Dokument-ID: 1027914

Eva-Maria Hintringer | News | 06.06.2019

WE-Begründung an einem Objekt trotz baulicher Trennung nach dem WEG 1948

Nach dem WEG 1948 und höchstgerichtlicher Rechtsprechung entscheidet die Verkehrsauffassung darüber, ob mehrere im Eigentum derselben Person stehende Räume trotz einer allfälligen baulichen Trennung ein einheitliches Wohnungseigentumsobjekt bilden.

Geschäftszahl

OGH 20.03.2019, 5 Ob 23/19x

Norm

§ 5 WEG 2002; § 1 WEG 1948

Leitsatz

Quintessenz:

Nach dem WEG 1948 und der höchstgerichtlichen Rechtsprechung entscheidet die Verkehrsauffassung darüber, ob mehrere im Eigentum derselben Person stehende Räume trotz einer allfälligen baulichen Trennung ein einheitliches Wohnungseigentumsobjekt bilden. Von einer solchen Einheitlichkeit ist bei Nebenräumen (Magazin), die sich in unmittelbarer räumlicher Nähe zu einem Geschäftsraum befinden, auszugehen.

OGH: Im Anlassfall war die Frage, ob zugunsten der klagenden Wohnungseigentümerin Wohnungseigentum nicht nur an den Geschäftsräumen, sondern auch an einem Magazin begründet wurde, nach dem WEG 1948 zu beurteilen. Durch die Übergangsbestimmung des § 58c Abs 1 WEG 2002 gilt die für Zubehörwohnungseigentum geschaffene Norm des § 5 Abs 3 WEG 2002 auch für Eintragungen vor dem 01.01.2015 und damit auch für Eintragungen nach dem WEG 1948. Folglich muss weder die Begründung von Zubehörwohnungseigentum noch dessen Übertragung im Grundbuch gesondert eingetragen werden. Voraussetzung für die Erstreckung der Eintragung des Wohnungseigentums an einem Wohnungseigentumsobjekt auch auf Zubehörobjekte ist die eindeutige Zuordnung dieser Zubehörobjekte zum Hauptobjekt durch eine klare Darstellung im Titel für die Wohnungseigentumsbegründung oder in der Urkunde über die Nutzwertermittlung oder -festsetzung.

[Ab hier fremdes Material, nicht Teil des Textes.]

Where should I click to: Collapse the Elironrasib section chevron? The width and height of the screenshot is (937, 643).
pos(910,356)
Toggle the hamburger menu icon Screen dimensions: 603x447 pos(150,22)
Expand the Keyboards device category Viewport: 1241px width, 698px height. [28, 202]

Nach § 1 Abs 2 WEG 1948 konnten mit Wohnungen bzw Geschäftsräumen auch Keller- und Bodenräume, Hausgärten, Garagen und andere Teile der Liegenschaft im Wohnungseigentum stehen, wenn sie unmittelbar zugänglich und deutlich abgegrenzt waren. Der Rechtsprechung des OGH zufolge entscheidet die Verkehrsauffassung darüber, ob mehrere im Eigentum derselben Person stehende Räume ungeachtet ihrer vollständigen baulichen Trennung ein einheitliches Wohnungseigentumsobjekt bilden. In casu liegen sämtliche Räume im Kellergeschoss auf derselben Ebene in unmittelbarer räumlicher Nähe zueinander. Sie sind nur durch den Zugang zu den allgemeinen Parteienkellern bzw zu anderen allgemeinen Teilen der Liegenschaft voneinander getrennt. Die Verkehrsauffassung spricht somit nicht gegen die Einheitlichkeit des Objekts.

Dass die zum Wohnungseigentumsobjekt gehörenden Räumlichkeiten jedenfalls baulich verbunden sein müssten, entspricht nicht dem Wortlaut des Gesetzes oder der diesbezüglichen höchstgerichtlichen Rechtsprechung. Die bauliche Trennung einzelner Räume eines Wohnungseigentumsobjekts spricht somit zusammenfassend dann nicht gegen eine wirksame Wohnungseigentumsbegründung nach dem WEG 1948, wenn nach der Verkehrsauffassung von einem einheitlichen Wohnungseigentumsobjekt auszugehen ist. Eine wirksame Wohnungseigentumsbegründung ist daher bei Nebenräumen (Magazin) eines Geschäftsraums, die sich in unmittelbarer räumlicher Nähe befinden, anzunehmen.